Das British Journal of Photography hatte Erdoğans Arbeiten in ihre Ones-to-Watch-Liste aufgenommen. Internationale Nachrichtenagenturen und Zeitungen nutzten seine Fotos, um zum Beispiel über den Konflikt zwischen dem türkischen Militär und Kurden im Osten der Türkei zu berichten.

Hungerstreikende Akademiker vor Gericht

In Ankara begann unterdessen der Prozess gegen zwei Akademiker, die aus Protest gegen ihre Entlassung seit sechs Monaten im Hungerstreik sind. Der Lehrer Semih Özakça und die Literaturdozentin Nuriye Gülmen müssen sich wegen Mitgliedschaft in der verbotenen linksextremen Gruppe DHKP-C verantworten. In der Türkei sind sie zum Symbol für die Massenentlassungen nach dem Putschversuch vom Juli 2016 geworden.

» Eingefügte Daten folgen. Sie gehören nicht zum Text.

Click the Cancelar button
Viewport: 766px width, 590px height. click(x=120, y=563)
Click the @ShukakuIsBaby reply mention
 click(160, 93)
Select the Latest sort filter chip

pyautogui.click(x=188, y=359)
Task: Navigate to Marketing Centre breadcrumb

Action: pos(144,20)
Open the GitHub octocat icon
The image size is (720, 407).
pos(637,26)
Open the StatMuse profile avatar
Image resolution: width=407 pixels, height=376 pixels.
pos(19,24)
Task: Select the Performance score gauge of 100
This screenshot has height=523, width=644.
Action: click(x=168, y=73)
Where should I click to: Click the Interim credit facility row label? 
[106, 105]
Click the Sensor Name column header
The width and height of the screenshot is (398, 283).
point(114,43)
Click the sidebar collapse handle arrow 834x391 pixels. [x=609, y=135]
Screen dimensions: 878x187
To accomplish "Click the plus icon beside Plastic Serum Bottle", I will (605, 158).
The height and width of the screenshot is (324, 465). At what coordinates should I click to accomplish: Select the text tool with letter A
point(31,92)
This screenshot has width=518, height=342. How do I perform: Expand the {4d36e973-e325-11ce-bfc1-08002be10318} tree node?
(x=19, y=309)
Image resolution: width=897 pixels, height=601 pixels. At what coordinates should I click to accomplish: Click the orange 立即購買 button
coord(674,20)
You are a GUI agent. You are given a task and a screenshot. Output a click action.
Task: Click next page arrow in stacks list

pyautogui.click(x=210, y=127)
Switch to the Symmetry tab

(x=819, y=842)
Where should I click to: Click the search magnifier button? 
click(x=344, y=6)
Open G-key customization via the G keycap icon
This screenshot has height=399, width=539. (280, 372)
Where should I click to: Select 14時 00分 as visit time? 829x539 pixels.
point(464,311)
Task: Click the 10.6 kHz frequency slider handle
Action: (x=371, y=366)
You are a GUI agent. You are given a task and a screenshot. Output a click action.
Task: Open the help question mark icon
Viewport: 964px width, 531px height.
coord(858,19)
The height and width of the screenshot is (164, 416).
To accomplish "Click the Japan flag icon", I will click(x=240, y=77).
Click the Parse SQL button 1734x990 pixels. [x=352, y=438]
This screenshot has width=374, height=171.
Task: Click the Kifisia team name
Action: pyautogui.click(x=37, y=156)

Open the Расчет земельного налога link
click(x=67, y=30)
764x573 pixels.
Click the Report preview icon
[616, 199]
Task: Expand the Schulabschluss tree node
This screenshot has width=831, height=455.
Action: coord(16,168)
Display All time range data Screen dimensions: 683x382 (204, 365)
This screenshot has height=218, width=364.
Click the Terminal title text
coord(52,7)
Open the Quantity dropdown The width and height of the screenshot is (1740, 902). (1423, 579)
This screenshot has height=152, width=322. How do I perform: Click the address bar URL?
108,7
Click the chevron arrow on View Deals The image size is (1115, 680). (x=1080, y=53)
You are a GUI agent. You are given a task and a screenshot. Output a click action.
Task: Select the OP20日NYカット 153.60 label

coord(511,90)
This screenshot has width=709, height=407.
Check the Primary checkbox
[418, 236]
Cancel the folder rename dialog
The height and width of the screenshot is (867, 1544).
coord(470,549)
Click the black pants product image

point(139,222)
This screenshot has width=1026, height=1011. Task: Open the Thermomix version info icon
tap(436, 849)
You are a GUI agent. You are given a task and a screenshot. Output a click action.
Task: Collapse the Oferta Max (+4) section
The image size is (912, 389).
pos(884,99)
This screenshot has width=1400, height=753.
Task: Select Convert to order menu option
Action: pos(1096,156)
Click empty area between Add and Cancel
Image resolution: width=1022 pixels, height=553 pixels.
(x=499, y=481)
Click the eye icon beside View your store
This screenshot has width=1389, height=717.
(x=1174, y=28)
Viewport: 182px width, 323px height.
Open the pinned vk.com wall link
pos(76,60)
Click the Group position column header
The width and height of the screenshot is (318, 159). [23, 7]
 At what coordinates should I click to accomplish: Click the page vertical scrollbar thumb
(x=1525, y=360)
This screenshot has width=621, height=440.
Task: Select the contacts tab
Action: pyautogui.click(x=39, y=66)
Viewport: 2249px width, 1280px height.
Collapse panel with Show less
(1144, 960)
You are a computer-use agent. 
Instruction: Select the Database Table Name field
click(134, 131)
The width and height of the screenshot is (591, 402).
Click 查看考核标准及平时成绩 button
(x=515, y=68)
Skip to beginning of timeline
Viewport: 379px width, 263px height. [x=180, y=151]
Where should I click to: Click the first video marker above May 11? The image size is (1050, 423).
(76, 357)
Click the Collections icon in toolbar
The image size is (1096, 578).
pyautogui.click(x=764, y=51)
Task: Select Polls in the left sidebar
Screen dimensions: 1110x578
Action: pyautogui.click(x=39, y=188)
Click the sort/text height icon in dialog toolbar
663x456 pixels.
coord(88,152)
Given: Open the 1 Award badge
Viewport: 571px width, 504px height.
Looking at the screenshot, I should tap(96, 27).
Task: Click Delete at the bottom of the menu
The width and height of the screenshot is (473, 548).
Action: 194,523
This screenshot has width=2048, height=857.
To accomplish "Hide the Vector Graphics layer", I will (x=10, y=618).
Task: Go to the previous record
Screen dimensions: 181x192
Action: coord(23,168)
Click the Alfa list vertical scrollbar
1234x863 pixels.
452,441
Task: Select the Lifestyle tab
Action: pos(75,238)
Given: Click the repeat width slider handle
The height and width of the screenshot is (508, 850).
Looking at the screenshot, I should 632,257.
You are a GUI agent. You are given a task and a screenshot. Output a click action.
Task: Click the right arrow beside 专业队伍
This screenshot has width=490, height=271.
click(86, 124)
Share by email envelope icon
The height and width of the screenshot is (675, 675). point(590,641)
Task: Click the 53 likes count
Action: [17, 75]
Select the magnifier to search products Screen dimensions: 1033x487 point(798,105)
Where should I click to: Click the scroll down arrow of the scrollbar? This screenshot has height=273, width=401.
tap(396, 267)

Gülmen und Özakça nahmen selbst nicht an der Anhörung teil. Laut der Verteidigung nannten die Justizbehörden Sicherheits- und Gesundheitsgründe für die Abwesenheit der Angeklagten. Vor dem Gericht gab es tumultartige Szenen, da Anwälte, Angehörige und Unterstützer in den Gerichtssaal zu gelangen versuchten.

Die beiden Akademiker gehören zu den mehr als 140.000 Staatsangestellten, die seit dem gescheiterten Militärputsch entlassen oder suspendiert wurden. Wie die meisten Betroffenen wurden sie per Notstandsdekret ohne Angabe genauer Gründe ihrer Posten enthoben. Aus Protest demonstrierten sie über Monate auf einem kleinen Platz in Ankara, bevor sie am 9. März einen Hungerstreik begannen.

Gülmen und Özakça wurden Dutzende Male von der Polizei in Gewahrsam genommen, bevor sie am 22. Mai ins Gefängnis gesteckt wurden. Die Justiz wirft ihnen Mitgliedschaft in der DHKP-C vor, einer radikalen antiwestlichen Gruppierung, die gelegentlich Anschläge verübt. Sie weisen die Vorwürfe zurück und werfen der Justiz vor, sie auf diese Weise zum Schweigen bringen zu wollen.  

Beide nehmen seit ihrem Streik nur gesalzenes und gezuckertes Wasser, Kräutertee und Vitamin B1 zu sich. Nach Angaben ihrer Angehörigen sind beide stark geschwächt und leiden unter einer Reihe ernster Gesundheitsprobleme.